The determination of the internal mass distribution of celestial bodies is essential for understanding their structure, formation history, and potential for resource extraction. Classical methods such as mascon models, spherical harmonics, and polyhedral gravity approaches rely on precise shape models or assume homogeneity, making them less flexible for irregular bodies.
MasconCubes provide a machine-learning-based alternative that directly regresses the mass values of a grid of mascons, bypassing the need for computationally expensive density field integration. This allows for a significant reduction in training time and data requirements compared to previous approaches.
Project Overview

MasconCube builds upon GeodesyNet, which introduced neural density fields to infer asteroid geodesy.
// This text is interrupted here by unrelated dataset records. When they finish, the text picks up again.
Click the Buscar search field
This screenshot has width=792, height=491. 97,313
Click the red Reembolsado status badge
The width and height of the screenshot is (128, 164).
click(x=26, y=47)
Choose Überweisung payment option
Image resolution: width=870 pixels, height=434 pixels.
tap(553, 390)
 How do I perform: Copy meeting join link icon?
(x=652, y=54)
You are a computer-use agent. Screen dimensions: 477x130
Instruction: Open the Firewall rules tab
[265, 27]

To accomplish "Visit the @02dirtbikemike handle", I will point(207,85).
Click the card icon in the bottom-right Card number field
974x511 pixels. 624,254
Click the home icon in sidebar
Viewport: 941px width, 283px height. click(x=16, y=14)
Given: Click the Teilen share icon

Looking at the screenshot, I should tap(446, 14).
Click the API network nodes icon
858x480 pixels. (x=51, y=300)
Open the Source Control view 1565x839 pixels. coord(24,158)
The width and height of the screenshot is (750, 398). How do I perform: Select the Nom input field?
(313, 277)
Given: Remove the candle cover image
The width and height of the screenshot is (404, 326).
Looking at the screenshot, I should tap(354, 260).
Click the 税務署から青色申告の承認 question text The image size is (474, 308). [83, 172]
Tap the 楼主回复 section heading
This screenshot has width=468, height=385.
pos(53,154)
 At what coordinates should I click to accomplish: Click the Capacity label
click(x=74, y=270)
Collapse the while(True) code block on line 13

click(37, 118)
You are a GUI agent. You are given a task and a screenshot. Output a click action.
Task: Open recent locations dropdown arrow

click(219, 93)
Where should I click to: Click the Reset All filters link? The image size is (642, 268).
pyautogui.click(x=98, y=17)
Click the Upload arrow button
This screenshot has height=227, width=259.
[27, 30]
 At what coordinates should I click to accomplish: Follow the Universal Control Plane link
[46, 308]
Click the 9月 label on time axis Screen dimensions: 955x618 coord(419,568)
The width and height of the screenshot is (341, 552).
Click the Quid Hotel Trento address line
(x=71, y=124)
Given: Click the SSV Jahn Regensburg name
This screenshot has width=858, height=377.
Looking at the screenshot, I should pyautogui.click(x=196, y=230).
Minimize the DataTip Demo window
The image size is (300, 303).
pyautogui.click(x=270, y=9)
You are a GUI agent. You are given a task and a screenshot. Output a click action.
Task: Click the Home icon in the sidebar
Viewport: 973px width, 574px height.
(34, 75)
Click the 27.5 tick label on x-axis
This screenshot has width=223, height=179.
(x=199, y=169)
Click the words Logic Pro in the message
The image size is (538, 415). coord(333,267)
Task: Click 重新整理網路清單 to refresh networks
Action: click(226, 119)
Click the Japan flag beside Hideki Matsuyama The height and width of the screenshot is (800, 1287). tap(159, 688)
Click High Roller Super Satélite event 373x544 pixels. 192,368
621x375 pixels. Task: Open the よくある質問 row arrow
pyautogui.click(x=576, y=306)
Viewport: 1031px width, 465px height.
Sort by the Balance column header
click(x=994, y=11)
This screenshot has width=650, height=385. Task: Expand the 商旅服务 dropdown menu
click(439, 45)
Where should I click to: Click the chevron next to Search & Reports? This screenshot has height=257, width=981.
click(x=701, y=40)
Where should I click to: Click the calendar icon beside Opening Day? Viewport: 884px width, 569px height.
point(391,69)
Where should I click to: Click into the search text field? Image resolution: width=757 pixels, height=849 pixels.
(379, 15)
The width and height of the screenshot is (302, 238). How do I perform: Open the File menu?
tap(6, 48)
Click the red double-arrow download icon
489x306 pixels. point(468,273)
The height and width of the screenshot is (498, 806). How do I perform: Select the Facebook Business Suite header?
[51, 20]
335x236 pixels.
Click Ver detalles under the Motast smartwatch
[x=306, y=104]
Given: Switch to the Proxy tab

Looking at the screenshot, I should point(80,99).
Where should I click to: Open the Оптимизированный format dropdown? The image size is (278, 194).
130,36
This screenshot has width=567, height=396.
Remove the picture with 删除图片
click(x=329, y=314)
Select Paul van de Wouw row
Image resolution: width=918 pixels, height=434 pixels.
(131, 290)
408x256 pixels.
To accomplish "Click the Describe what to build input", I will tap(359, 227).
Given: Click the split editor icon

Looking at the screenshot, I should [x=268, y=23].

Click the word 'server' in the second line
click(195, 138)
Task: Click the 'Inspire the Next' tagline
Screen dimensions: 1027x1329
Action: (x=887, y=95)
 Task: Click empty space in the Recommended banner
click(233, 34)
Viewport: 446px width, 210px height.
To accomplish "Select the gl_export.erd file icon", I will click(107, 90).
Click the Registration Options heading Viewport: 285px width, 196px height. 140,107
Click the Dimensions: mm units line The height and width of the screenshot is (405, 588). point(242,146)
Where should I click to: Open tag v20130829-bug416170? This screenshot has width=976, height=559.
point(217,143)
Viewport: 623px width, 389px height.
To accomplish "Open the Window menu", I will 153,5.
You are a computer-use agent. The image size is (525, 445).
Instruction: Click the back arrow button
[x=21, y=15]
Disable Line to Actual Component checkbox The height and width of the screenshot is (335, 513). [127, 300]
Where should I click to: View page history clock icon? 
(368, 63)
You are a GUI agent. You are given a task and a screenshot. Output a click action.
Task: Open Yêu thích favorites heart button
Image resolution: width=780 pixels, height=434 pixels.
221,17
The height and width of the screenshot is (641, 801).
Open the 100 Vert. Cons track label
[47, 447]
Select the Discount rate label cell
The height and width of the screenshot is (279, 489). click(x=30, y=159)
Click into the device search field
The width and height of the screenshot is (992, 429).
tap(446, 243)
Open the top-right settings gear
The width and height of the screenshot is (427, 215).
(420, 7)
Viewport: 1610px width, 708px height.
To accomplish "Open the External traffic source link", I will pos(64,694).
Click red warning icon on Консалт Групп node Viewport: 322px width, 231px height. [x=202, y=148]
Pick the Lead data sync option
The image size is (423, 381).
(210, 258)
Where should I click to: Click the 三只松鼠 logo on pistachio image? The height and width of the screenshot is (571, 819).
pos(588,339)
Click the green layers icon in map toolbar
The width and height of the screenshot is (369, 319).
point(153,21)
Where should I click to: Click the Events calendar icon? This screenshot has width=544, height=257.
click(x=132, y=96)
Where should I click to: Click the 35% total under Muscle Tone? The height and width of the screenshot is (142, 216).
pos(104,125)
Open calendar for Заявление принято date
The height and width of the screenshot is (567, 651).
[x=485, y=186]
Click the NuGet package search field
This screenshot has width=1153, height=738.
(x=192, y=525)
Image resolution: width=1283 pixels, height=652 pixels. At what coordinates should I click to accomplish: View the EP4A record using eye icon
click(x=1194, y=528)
Instead of learning an implicit representation of density and integrating it to obtain gravity, MasconCubes directly learns discrete mass values assigned to a grid of mascons. This leads to:
- 40 times faster training since integration is no longer required.
- Better performance across a comprehensive set of metrics, including gravitational acceleration accuracy and internal structure reconstruction.
- More efficient data usage, as fewer observations are needed for accurate reconstructions.
- A direct and interpretable mass distribution, avoiding the implicit density representation of GeodesyNet.
As GeodesyNets, MasconCubes work by minimizing the difference between predicted and observed gravitational accelerations, efficiently adjusting the mascon grid to best match real or simulated measurements.

References
- Izzo, D. and Gómez, P., 2021. Geodesy of irregular small bodies via neural density fields: geodesyNets. arXiv preprint arXiv:2105.13031. https://arxiv.org/abs/2105.13031
- Martin J, Schaub H. Physics-informed neural networks for gravity field modeling of small bodies. Celestial Mechanics and Dynamical Astronomy, 2022, 134(5): 46
- Martin J, Schaub H. The Physics-Informed Neural Network Gravity Model Generation III. The Journal of the Astronautical Sciences, 2025, 72(2): 1–47
- Tricarico P. Global gravity inversion of bodies with arbitrary shape. Geophysical Journal International, 2013, 195(1): 260–275.